L’hydroxychloroquine, un « Big-Buzz »

La question de l’hydroxychloroquine et du traitement promu par l’IHU de Marseille dirigé par le Pr Didier Raoult, se pose dès le 18 mars à l’hôpital, lors d’une réunion médicale. « Dès le début, on a eu largement recours à l’hydroxychloroquine même si les médecins étaient divisés sur le sujet, reconnaît le Dr Arezki. Mais au bout d’un certain temps, on s’est rendu compte que ça ne changeait pas grand-chose sur les patients. »

Aujourd’hui, le médicament n’est plus prescrit. « Ce n’est ni une victoire ni une défaite des pro-Raoult, la médecine reste de toute façon empirique et/ou le tâtonnement fait partie de la démarche scientifique et il faut rester humble face à cela, écrit le Dr Arezki. L’Hydroxychloroquine du Big-Buzz se retrouve dans la même poubelle que le Remdesivir du Big-Pharma. »

Aucune marge de manœuvre à l’hôpital

Début janvier, le médecin a été distingué par la médaille de l’Ordre national du mérite, une reconnaissance qu’il « partage avec l’ensemble des soignants » de Sarreguemines.
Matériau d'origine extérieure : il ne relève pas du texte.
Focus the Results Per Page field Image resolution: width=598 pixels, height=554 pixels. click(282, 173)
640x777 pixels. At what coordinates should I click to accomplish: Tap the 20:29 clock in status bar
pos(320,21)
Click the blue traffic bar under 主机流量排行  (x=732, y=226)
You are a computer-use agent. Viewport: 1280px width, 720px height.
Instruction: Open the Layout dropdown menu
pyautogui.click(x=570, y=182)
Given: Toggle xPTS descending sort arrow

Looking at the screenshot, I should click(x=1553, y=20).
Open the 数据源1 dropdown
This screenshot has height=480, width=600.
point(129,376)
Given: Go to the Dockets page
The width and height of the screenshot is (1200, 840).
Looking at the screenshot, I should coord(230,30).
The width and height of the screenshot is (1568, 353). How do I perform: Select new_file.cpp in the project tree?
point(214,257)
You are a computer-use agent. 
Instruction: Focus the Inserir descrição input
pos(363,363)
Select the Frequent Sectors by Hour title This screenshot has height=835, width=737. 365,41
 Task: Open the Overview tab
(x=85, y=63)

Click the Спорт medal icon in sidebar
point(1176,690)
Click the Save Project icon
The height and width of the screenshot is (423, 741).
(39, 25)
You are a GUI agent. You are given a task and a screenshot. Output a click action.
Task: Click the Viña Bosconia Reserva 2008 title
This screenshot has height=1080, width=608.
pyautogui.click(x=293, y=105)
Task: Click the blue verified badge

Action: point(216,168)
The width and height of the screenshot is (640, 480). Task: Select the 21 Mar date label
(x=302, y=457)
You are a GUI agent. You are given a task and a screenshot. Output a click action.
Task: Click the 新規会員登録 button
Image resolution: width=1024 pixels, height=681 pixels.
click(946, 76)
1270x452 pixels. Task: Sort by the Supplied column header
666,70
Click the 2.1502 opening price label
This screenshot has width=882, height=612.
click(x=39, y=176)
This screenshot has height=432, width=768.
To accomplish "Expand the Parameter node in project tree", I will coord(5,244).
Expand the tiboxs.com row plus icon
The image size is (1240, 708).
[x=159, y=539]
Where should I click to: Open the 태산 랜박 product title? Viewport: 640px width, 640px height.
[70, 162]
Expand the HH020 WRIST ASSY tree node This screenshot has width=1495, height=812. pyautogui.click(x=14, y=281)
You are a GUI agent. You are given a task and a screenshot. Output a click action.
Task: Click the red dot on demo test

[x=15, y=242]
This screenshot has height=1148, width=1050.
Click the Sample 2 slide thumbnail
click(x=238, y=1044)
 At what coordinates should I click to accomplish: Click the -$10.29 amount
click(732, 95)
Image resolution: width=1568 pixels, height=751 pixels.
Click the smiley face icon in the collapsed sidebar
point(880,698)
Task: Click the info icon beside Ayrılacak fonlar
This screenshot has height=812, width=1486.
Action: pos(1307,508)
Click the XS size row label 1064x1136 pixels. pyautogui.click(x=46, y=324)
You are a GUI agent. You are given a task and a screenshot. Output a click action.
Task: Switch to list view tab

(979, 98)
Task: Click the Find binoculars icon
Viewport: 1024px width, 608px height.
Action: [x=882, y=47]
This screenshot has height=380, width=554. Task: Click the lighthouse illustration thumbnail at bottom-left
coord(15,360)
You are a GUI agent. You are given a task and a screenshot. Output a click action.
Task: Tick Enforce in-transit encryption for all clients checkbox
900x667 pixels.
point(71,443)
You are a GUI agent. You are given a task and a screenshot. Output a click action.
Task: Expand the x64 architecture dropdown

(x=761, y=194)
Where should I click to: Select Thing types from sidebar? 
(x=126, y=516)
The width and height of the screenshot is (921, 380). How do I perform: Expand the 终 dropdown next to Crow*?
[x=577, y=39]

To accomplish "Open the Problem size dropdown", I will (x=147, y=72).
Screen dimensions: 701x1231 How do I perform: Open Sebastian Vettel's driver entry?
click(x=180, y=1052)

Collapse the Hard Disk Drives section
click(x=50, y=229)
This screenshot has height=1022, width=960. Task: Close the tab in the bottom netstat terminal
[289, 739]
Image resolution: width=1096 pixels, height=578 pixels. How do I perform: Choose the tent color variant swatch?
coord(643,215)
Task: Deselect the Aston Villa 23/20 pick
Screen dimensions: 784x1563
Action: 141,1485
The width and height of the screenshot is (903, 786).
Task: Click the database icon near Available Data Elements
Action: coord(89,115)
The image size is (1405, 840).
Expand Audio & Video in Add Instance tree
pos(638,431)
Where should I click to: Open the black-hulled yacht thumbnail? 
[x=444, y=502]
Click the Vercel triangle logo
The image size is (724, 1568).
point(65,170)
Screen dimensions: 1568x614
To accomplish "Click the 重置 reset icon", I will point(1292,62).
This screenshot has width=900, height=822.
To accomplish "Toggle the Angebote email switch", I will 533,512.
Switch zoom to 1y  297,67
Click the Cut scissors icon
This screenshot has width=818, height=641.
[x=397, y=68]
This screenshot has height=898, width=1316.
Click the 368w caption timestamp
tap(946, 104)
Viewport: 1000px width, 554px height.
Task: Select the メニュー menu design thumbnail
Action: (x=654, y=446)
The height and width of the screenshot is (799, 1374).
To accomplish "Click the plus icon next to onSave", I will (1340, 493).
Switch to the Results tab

Aujourd’hui, il reste inquiet par la tournure des évènements et la décision du gouvernement de ne pas reconfiner la France à la fin du mois de janvier.

« En tant que médecin, je pense qu’il aurait fallu le faire », juge le Dr Arezki. Il explique que les marges de manœuvre à l’hôpital sont aujourd’hui inexistantes. « Les soignants sont fatigués. Ils ont déjà beaucoup donné. Ce sera beaucoup plus difficile de mobiliser tout le monde comme on l’a fait lors de la première vague », s’alarme le praticien.

(*) « Hôpital : Incertitude et espoir », par le Dr Farid Arezki. Disponible sur Librinova, et sur les principales librairies en ligne.